_Goal of the exercise_
All of the records must be restated exactly, with every line complete.

_Material for the task_
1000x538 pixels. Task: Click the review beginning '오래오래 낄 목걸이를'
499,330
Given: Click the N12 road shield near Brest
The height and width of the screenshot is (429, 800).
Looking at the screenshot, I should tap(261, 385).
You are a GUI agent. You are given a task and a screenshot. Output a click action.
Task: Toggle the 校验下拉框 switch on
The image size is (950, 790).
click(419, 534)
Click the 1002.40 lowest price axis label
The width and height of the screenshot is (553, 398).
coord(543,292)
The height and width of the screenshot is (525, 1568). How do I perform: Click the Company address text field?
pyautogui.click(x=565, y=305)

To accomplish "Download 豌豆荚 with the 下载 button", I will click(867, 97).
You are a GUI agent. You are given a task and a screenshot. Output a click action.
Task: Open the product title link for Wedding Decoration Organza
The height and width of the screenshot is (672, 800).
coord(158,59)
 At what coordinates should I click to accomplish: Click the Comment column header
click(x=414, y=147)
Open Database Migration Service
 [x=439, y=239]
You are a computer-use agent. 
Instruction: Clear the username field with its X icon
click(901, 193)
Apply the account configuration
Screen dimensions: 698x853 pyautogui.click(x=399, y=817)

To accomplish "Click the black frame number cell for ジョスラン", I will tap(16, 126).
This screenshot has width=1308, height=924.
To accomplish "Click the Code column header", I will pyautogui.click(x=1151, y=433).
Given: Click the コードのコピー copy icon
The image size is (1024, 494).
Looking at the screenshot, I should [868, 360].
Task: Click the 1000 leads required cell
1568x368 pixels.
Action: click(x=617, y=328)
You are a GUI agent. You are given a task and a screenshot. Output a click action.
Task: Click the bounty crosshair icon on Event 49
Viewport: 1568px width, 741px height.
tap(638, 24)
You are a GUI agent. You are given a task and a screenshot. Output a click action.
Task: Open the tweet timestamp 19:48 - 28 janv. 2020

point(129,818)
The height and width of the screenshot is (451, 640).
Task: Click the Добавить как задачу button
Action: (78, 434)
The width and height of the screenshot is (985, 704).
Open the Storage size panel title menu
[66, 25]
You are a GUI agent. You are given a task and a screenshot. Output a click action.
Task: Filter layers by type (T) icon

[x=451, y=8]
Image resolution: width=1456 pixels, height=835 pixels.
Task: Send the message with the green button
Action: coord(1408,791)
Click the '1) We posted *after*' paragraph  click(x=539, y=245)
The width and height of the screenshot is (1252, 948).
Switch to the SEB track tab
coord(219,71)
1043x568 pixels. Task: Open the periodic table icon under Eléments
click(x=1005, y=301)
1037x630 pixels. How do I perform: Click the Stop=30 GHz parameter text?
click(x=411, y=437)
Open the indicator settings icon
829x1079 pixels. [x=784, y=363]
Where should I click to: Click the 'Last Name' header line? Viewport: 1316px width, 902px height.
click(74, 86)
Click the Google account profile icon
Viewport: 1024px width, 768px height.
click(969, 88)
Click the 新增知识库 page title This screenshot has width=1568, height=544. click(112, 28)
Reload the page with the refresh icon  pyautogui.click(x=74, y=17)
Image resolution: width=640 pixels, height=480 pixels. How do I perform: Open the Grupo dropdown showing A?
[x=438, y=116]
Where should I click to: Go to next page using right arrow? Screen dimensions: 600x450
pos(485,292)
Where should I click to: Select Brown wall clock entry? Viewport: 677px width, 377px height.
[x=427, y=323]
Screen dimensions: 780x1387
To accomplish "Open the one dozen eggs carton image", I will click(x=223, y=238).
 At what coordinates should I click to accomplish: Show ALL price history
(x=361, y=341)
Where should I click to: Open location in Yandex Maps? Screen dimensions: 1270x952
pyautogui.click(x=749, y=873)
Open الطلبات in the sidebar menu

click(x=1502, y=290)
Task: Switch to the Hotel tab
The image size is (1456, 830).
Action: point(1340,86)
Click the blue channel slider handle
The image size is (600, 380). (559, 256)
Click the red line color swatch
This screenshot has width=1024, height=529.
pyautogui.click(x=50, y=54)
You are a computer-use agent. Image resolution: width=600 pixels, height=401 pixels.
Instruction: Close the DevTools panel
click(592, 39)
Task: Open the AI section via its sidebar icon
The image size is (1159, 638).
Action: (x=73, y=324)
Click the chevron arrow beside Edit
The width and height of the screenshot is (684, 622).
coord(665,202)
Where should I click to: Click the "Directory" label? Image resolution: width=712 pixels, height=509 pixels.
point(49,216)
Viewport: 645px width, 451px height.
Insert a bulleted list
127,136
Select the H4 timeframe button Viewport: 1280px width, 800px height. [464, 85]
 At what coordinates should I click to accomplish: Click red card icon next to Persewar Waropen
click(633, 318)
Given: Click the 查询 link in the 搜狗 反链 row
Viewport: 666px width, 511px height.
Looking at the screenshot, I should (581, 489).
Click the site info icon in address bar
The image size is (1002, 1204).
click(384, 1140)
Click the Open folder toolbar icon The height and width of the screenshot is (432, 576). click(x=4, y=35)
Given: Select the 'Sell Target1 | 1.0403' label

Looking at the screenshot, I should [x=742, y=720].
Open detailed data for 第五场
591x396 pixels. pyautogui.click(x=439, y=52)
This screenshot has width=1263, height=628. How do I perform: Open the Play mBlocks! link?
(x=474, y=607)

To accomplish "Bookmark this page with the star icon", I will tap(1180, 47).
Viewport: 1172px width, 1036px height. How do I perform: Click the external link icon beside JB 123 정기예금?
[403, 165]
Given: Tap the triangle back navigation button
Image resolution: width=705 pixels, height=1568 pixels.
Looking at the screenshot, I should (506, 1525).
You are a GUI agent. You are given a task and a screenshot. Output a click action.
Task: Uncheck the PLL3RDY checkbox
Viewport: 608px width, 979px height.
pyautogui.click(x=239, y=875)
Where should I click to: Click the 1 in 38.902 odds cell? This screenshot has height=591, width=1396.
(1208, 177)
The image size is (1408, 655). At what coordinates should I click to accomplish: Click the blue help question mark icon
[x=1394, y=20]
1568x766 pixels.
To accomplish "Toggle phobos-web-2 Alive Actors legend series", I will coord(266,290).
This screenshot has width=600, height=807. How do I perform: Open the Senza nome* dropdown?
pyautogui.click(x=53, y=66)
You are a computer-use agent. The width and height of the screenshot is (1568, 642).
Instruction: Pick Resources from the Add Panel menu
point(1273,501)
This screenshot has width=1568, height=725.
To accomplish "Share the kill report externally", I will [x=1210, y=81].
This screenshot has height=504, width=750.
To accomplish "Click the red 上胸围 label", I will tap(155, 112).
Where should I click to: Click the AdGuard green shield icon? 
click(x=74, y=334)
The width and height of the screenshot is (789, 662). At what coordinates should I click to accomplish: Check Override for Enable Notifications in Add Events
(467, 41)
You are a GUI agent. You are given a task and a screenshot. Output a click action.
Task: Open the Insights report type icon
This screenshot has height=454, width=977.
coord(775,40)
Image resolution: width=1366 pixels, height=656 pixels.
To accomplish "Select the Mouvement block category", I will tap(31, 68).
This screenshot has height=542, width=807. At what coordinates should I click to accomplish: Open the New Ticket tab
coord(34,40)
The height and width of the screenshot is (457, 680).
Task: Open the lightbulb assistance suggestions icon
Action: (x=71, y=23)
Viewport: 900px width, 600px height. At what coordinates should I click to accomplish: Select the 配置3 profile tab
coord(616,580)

_Result of the exercise_
1000x538 pixels. Task: Click the review beginning '오래오래 낄 목걸이를'
499,330
Given: Click the N12 road shield near Brest
The height and width of the screenshot is (429, 800).
Looking at the screenshot, I should tap(261, 385).
You are a GUI agent. You are given a task and a screenshot. Output a click action.
Task: Toggle the 校验下拉框 switch on
The image size is (950, 790).
click(419, 534)
Click the 1002.40 lowest price axis label
The width and height of the screenshot is (553, 398).
coord(543,292)
The height and width of the screenshot is (525, 1568). How do I perform: Click the Company address text field?
pyautogui.click(x=565, y=305)

To accomplish "Download 豌豆荚 with the 下载 button", I will click(867, 97).
You are a GUI agent. You are given a task and a screenshot. Output a click action.
Task: Open the product title link for Wedding Decoration Organza
The height and width of the screenshot is (672, 800).
coord(158,59)
 At what coordinates should I click to accomplish: Click the Comment column header
click(x=414, y=147)
Open Database Migration Service
 [x=439, y=239]
You are a computer-use agent. 
Instruction: Clear the username field with its X icon
click(901, 193)
Apply the account configuration
Screen dimensions: 698x853 pyautogui.click(x=399, y=817)

To accomplish "Click the black frame number cell for ジョスラン", I will tap(16, 126).
This screenshot has width=1308, height=924.
To accomplish "Click the Code column header", I will pyautogui.click(x=1151, y=433).
Given: Click the コードのコピー copy icon
The image size is (1024, 494).
Looking at the screenshot, I should [868, 360].
Task: Click the 1000 leads required cell
1568x368 pixels.
Action: click(x=617, y=328)
You are a GUI agent. You are given a task and a screenshot. Output a click action.
Task: Click the bounty crosshair icon on Event 49
Viewport: 1568px width, 741px height.
tap(638, 24)
You are a GUI agent. You are given a task and a screenshot. Output a click action.
Task: Open the tweet timestamp 19:48 - 28 janv. 2020

point(129,818)
The height and width of the screenshot is (451, 640).
Task: Click the Добавить как задачу button
Action: (78, 434)
The width and height of the screenshot is (985, 704).
Open the Storage size panel title menu
[66, 25]
You are a GUI agent. You are given a task and a screenshot. Output a click action.
Task: Filter layers by type (T) icon

[x=451, y=8]
Image resolution: width=1456 pixels, height=835 pixels.
Task: Send the message with the green button
Action: coord(1408,791)
Click the '1) We posted *after*' paragraph  click(x=539, y=245)
The width and height of the screenshot is (1252, 948).
Switch to the SEB track tab
coord(219,71)
1043x568 pixels. Task: Open the periodic table icon under Eléments
click(x=1005, y=301)
1037x630 pixels. How do I perform: Click the Stop=30 GHz parameter text?
click(x=411, y=437)
Open the indicator settings icon
829x1079 pixels. [x=784, y=363]
Where should I click to: Click the 'Last Name' header line? Viewport: 1316px width, 902px height.
click(74, 86)
Click the Google account profile icon
Viewport: 1024px width, 768px height.
click(969, 88)
Click the 新增知识库 page title This screenshot has width=1568, height=544. click(112, 28)
Reload the page with the refresh icon  pyautogui.click(x=74, y=17)
Image resolution: width=640 pixels, height=480 pixels. How do I perform: Open the Grupo dropdown showing A?
[x=438, y=116]
Where should I click to: Go to next page using right arrow? Screen dimensions: 600x450
pos(485,292)
Where should I click to: Select Brown wall clock entry? Viewport: 677px width, 377px height.
[x=427, y=323]
Screen dimensions: 780x1387
To accomplish "Open the one dozen eggs carton image", I will click(x=223, y=238).
 At what coordinates should I click to accomplish: Show ALL price history
(x=361, y=341)
Where should I click to: Open location in Yandex Maps? Screen dimensions: 1270x952
pyautogui.click(x=749, y=873)
Open الطلبات in the sidebar menu

click(x=1502, y=290)
Task: Switch to the Hotel tab
The image size is (1456, 830).
Action: point(1340,86)
Click the blue channel slider handle
The image size is (600, 380). (559, 256)
Click the red line color swatch
This screenshot has width=1024, height=529.
pyautogui.click(x=50, y=54)
You are a computer-use agent. Image resolution: width=600 pixels, height=401 pixels.
Instruction: Close the DevTools panel
click(592, 39)
Task: Open the AI section via its sidebar icon
The image size is (1159, 638).
Action: (x=73, y=324)
Click the chevron arrow beside Edit
The width and height of the screenshot is (684, 622).
coord(665,202)
Where should I click to: Click the "Directory" label? Image resolution: width=712 pixels, height=509 pixels.
point(49,216)
Viewport: 645px width, 451px height.
Insert a bulleted list
127,136
Select the H4 timeframe button Viewport: 1280px width, 800px height. [464, 85]
 At what coordinates should I click to accomplish: Click red card icon next to Persewar Waropen
click(633, 318)
Given: Click the 查询 link in the 搜狗 反链 row
Viewport: 666px width, 511px height.
Looking at the screenshot, I should (581, 489).
Click the site info icon in address bar
The image size is (1002, 1204).
click(384, 1140)
Click the Open folder toolbar icon The height and width of the screenshot is (432, 576). click(x=4, y=35)
Given: Select the 'Sell Target1 | 1.0403' label

Looking at the screenshot, I should [x=742, y=720].
Open detailed data for 第五场
591x396 pixels. pyautogui.click(x=439, y=52)
This screenshot has width=1263, height=628. How do I perform: Open the Play mBlocks! link?
(x=474, y=607)

To accomplish "Bookmark this page with the star icon", I will tap(1180, 47).
Viewport: 1172px width, 1036px height. How do I perform: Click the external link icon beside JB 123 정기예금?
[403, 165]
Given: Tap the triangle back navigation button
Image resolution: width=705 pixels, height=1568 pixels.
Looking at the screenshot, I should (506, 1525).
You are a GUI agent. You are given a task and a screenshot. Output a click action.
Task: Uncheck the PLL3RDY checkbox
Viewport: 608px width, 979px height.
pyautogui.click(x=239, y=875)
Where should I click to: Click the 1 in 38.902 odds cell? This screenshot has height=591, width=1396.
(1208, 177)
The image size is (1408, 655). At what coordinates should I click to accomplish: Click the blue help question mark icon
[x=1394, y=20]
1568x766 pixels.
To accomplish "Toggle phobos-web-2 Alive Actors legend series", I will coord(266,290).
This screenshot has width=600, height=807. How do I perform: Open the Senza nome* dropdown?
pyautogui.click(x=53, y=66)
You are a computer-use agent. The width and height of the screenshot is (1568, 642).
Instruction: Pick Resources from the Add Panel menu
point(1273,501)
This screenshot has width=1568, height=725.
To accomplish "Share the kill report externally", I will [x=1210, y=81].
This screenshot has height=504, width=750.
To accomplish "Click the red 上胸围 label", I will tap(155, 112).
Where should I click to: Click the AdGuard green shield icon? 
click(x=74, y=334)
The width and height of the screenshot is (789, 662). At what coordinates should I click to accomplish: Check Override for Enable Notifications in Add Events
(467, 41)
You are a GUI agent. You are given a task and a screenshot. Output a click action.
Task: Open the Insights report type icon
This screenshot has height=454, width=977.
coord(775,40)
Image resolution: width=1366 pixels, height=656 pixels.
To accomplish "Select the Mouvement block category", I will tap(31, 68).
This screenshot has height=542, width=807. At what coordinates should I click to accomplish: Open the New Ticket tab
coord(34,40)
The height and width of the screenshot is (457, 680).
Task: Open the lightbulb assistance suggestions icon
Action: (x=71, y=23)
Viewport: 900px width, 600px height. At what coordinates should I click to accomplish: Select the 配置3 profile tab
coord(616,580)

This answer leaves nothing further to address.